→ **Required task**: Rewrite the entries, requests included, from the beginning of the entries through the line containing "tap(471, 119)". Shift each coordinate in the answers by -45.
## Start Provided entries
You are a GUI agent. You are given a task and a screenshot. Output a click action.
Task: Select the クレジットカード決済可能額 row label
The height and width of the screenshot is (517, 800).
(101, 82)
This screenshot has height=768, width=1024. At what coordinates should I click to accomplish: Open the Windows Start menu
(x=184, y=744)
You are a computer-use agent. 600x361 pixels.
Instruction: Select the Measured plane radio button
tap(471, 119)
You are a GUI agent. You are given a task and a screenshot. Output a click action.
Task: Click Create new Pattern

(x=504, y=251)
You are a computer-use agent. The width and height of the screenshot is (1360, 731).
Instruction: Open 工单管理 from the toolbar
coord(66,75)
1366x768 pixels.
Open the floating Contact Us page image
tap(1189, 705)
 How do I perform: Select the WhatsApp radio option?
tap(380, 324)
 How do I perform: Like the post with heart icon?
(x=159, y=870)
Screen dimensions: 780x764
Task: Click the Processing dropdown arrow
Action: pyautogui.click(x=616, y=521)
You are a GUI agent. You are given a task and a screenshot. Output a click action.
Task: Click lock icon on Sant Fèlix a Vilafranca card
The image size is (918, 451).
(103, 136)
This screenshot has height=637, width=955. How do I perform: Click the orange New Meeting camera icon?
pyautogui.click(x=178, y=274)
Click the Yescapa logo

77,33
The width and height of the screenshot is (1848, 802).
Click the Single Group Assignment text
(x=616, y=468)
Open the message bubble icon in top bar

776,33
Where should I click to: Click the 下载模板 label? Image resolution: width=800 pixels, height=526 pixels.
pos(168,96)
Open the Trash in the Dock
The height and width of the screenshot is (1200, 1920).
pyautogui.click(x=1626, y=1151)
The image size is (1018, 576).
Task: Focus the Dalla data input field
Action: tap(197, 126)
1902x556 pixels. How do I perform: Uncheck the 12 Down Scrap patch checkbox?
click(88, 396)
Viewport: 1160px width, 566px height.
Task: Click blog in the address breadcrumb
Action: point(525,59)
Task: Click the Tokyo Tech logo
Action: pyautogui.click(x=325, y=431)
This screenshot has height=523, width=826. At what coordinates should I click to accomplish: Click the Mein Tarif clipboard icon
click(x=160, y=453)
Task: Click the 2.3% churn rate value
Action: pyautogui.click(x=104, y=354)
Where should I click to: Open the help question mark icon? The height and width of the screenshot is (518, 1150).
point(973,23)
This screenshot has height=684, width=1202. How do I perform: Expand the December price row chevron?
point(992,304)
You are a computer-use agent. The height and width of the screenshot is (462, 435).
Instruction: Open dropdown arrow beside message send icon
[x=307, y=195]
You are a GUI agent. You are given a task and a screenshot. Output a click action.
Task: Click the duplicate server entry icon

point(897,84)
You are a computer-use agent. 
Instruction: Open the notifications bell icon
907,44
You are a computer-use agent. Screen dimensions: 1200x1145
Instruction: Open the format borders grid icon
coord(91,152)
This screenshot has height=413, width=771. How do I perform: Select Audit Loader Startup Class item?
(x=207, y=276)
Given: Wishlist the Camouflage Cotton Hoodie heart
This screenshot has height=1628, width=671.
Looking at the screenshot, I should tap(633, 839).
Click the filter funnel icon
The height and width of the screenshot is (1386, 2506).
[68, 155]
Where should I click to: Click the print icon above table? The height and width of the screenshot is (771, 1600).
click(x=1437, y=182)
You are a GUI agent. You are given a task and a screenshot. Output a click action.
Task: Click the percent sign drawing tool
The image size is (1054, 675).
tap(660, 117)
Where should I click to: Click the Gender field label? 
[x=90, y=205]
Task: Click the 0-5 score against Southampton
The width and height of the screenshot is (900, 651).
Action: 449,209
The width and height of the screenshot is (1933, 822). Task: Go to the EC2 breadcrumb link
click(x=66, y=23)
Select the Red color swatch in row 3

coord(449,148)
## End Provided entries
→ **Exercise solution**:
You are a GUI agent. You are given a task and a screenshot. Output a click action.
Task: Select the クレジットカード決済可能額 row label
The height and width of the screenshot is (517, 800).
(56, 37)
This screenshot has height=768, width=1024. At what coordinates should I click to accomplish: Open the Windows Start menu
(x=139, y=699)
You are a computer-use agent. 600x361 pixels.
Instruction: Select the Measured plane radio button
tap(426, 74)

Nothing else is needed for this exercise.